Chevy Chaser Magazine, LLC, is a small Kentucky limited liability corporation, which employs roughly ten people and is co-owned by Charles Creacy and Chris Eddie. The company publishes two local magazines on a monthly basis (Chevy Chaser Magazine and Southsider Magazine) and operates a small print shop. The company hired Elizabeth Hanley in February 2002 as a salesperson. Hanley had no prior experience in publishing and was hired in part as a result of her friendship with Creac/s wife, Susan, who had attended high school with Hanley and who maintained a close friendship with her.

Creacy was the company’s chief salesperson and performed supervisory duties (including directly supervising Hanley) while Eddie supervised the publication and design of the magazines. Amber Scott was the editor of both magazines and also supervised Hanley. The company eventually promoted Hanley to sales manager, where she remained until the company discharged her on November 29, 2003.

In the months preceding Hanley’s discharge, Creacy allegedly engaged in the following conduct:

*427 • In late August, at the office (and in the presence of other employees), Creacy told Hanley that “he would like to masturbate” with her blouse. JA 113. Creacy admits making a “lewd joke” about Hanley’s shirt that “implied masturbation” even if he did not use the word. JA 262. And in early September, Creacy made a similar comment to Hanley at a restaurant where several employees had gathered after a work function.

• At the office, while discussing a problem with Hanley, Creacy told her that resolving it didn’t matter because “you look so damn good.” JA 122. Hanley discussed this incident with Scott, who told her “that he had made comments to her as well about things she had been wearing lately,” including that “he wanted to bite her right calf’ when she wore a skirt one day. JA 123. On another occasion, Creacy commented that Hanley’s new haircut “showed off her neck and that he might want to nibble on her neck or kiss her neck.” JA 677. Such comments were not uncommon during this time period, as Creacy would “make comments about the way our butt looked in a pair of pants,” for example, JA 125, and it got to the point where Hanley felt so uncomfortable that she “didn’t know what to wear to work.” JA 123.

• “Probably twice a week” during this period Creacy recounted his sexual exploits with his wife in graphic detail at the office. JA 679-80.

• Beginning in early September and continuing throughout the fall, Creacy flaunted his affair with fellow employee Rose Deller. Hanley first recognized the situation when Creacy told her at the office that Deller had told him she “would [have sex with] him.” JA 137. Thereafter, Creacy and Deller were “whispering all the time,” she “started dressing like a prostitute,” JA 140, and they would go to lunch privately, JA 667. “Everybody felt ... the sexual tension that was produced because of [Creacy] and Deller.” JA 668.

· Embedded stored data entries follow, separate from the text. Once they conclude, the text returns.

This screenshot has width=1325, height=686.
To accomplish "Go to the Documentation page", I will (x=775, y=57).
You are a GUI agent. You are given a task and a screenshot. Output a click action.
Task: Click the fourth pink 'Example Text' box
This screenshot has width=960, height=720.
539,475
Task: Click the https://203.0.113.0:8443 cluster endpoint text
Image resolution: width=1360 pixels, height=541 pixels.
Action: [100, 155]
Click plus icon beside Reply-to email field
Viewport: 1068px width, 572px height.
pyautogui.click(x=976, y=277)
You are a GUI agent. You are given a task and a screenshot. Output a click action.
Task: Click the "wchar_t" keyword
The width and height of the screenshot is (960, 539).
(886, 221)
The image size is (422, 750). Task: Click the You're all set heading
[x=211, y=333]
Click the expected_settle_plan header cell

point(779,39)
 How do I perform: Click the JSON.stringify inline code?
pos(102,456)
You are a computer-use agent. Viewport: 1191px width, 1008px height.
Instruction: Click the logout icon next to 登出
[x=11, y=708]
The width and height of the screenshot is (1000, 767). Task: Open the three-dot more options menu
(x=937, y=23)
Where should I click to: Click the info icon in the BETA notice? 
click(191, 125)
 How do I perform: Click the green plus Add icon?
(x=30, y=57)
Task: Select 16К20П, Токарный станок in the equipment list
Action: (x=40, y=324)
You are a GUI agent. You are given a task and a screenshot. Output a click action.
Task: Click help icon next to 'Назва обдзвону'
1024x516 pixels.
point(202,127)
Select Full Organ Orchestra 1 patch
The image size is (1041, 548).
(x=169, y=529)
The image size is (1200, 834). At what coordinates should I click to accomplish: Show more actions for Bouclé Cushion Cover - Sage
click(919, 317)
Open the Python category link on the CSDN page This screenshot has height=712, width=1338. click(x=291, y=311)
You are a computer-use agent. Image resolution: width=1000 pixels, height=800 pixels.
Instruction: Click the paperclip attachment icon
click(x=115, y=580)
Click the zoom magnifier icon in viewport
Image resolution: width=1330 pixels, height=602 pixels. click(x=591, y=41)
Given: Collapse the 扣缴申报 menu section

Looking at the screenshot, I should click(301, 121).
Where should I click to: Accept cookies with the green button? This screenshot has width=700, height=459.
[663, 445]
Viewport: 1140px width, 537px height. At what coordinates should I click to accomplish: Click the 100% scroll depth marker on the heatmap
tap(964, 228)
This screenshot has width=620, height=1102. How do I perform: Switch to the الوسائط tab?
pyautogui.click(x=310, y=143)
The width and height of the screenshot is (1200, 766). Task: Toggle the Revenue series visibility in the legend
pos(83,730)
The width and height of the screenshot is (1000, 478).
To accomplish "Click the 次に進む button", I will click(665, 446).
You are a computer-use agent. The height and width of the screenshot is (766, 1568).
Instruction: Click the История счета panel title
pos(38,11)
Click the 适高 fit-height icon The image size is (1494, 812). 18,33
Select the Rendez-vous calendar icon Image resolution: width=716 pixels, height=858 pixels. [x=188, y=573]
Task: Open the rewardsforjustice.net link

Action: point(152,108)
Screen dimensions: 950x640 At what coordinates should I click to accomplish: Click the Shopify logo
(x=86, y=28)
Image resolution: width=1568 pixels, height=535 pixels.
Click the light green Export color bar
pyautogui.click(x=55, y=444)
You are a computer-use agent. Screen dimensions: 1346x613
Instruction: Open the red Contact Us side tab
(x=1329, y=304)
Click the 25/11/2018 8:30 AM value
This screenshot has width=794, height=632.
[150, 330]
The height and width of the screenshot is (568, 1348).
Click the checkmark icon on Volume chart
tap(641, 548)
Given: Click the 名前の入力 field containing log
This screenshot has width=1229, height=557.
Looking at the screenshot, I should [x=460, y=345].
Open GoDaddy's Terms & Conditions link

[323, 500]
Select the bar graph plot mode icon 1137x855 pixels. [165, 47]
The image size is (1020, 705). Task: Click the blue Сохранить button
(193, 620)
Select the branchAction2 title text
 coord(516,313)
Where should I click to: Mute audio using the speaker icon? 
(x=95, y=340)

• On October 3, at a local race track, Creacy “grabbed [Hanley’s] butt” and the butts of “[o]ther [employees].” JA 119. In response, Hanley “smacked his arm.” JA 120. Everyone from the office was at the track that day, as “[t]he office was closed” and Creacy and Eddie “gave [the employees] 20 bucks to gamble with.” JA 697. Creacy “recall[s] grabbing some butts” that day but recalls doing so at the office prior to leaving for the race track. JA 264.

• At dinner following the day at the race track, Creacy exchanged sexual looks and acts with Deller, including placing “their feet in each other’s crotches.” JA 144.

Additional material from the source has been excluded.